_Written request_
Copy the Perl blog post from "So there you" to "the latter category.", inclusive, substituting "Python" for "Tcl".

Code-a-holic: March 2008

Tuesday, March 11, 2008

[Perl] How to do it better

There are some really helpful people in the Perl community. I advertised the original posting on comp.lang.perl.misc and received some very useful responses from John W. Krahn and Michele Dondi, as below.

With respect to the rules, John wrote:

# Rule 1. Remove all 's' 
sub rule1 {
   ( my $arg = shift ) =~ tr/s//d;
   return $arg;
}

# Rule 2. Sort the characters of the word into alphabetic order 
sub rule2 {
   return join '', sort split //, shift;
}

John> Why [were] you converting the '|' character and the 'e' character to 'e'?

# Rule 3. Convert all vowels to 'e 
sub rule3 {
     ( my $arg = shift ) =~ tr/aiou/e/;
     return $arg;
}

John> The . character class matches a lot more than just letters, or did you really mean "replace any first character except newline with 'n'".

# Rule 4. Replace the first letter with 'n' 
sub rule4 {
   ( my $arg = shift ) =~ s/\A[[:alpha:]]/n/;
   return $arg;
}

John> The . character class matches a lot more than just letters.

# Rule 5. Drop the last letter 
sub rule5 {
   ( my $arg = shift ) =~ s/[[:alpha:]]\z//;
   return $arg;
}

# Rule  6. Replace letter pairs with 'ow'
sub rule6 {
   ( my $arg = shift ) =~ s/([[:lower:]])\1/ow/g;
   return $arg;
}

Then, with respect to the string eval() of each rule, John said, "Ouch! Use a dispatch table instead of string eval()."

my %rule = (
     1 => sub {
         ( my $arg = shift ) =~ tr/s//d;
         return $arg;
         },
     2 => sub {
         return join '', sort split //, shift;
         },
     3 => sub {
         ( my $arg = shift ) =~ tr/aiou/e/;
         return $arg;
         },
# more rules here
     );

# and later on, use rules
     $res = $rule{ $j }( $arg ); 

At this point Michele Dondi chipped in with, ">my %rule = (
>  1 => sub {
>    ( my $arg = shift ) =~ tr/s//d;
>    return $arg;
>    },
>  2 => sub {
>    return join '', sort split //, shift;
>    },

Since the keys are numbers, an array may be appropriate."

So there you have it, better rules, anonymous subroutines, and hashes. Powerful stuff.

I wonder how Tcl and the other languages would have done it. Or Protium, for that matter. Any takers?

© Copyright Bruce M. Axtens, 2008

Sunday, March 02, 2008

[Perl] How not to do it?

The header for this website says, "Some useful stuff and some examples of how not to do it." This may fall into the latter category.

One of my kids had been playing a computer-based game which used a variety of word puzzles. The question he posed to me was to take a word, apply a small set of rules to it, as many times as necessary, and come up with another word. He would supply the rules and both words, and I would supply the sequence of rule applications which would effect the conversion.

(I'm no guru when it comes to Perl, so if you see something that could be expressed in a more efficient manner, please let me know.)

_Given information_
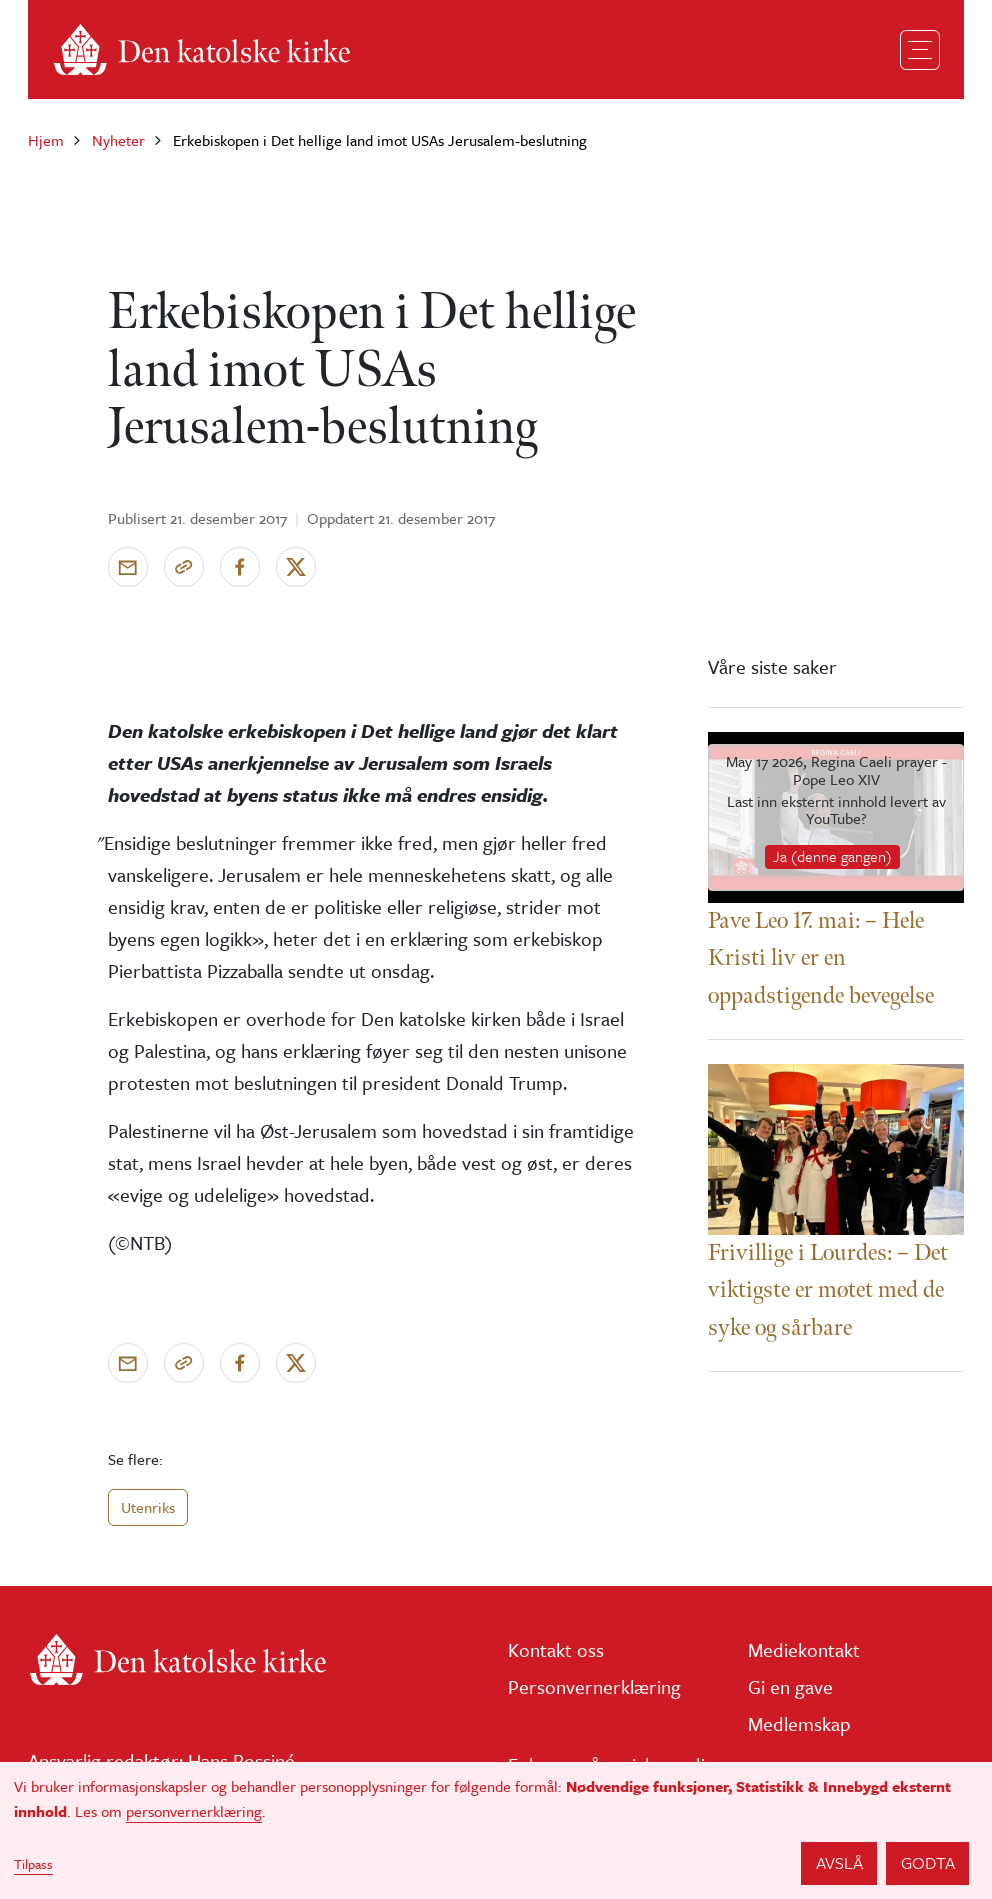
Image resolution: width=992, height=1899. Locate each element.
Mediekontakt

_Result of this task_
So there you have it, better rules, anonymous subroutines, and hashes. Powerful stuff.

I wonder how Python and the other languages would have done it. Or Protium, for that matter. Any takers?

© Copyright Bruce M. Axtens, 2008

Sunday, March 02, 2008

[Perl] How not to do it?

The header for this website says, "Some useful stuff and some examples of how not to do it." This may fall into the latter category.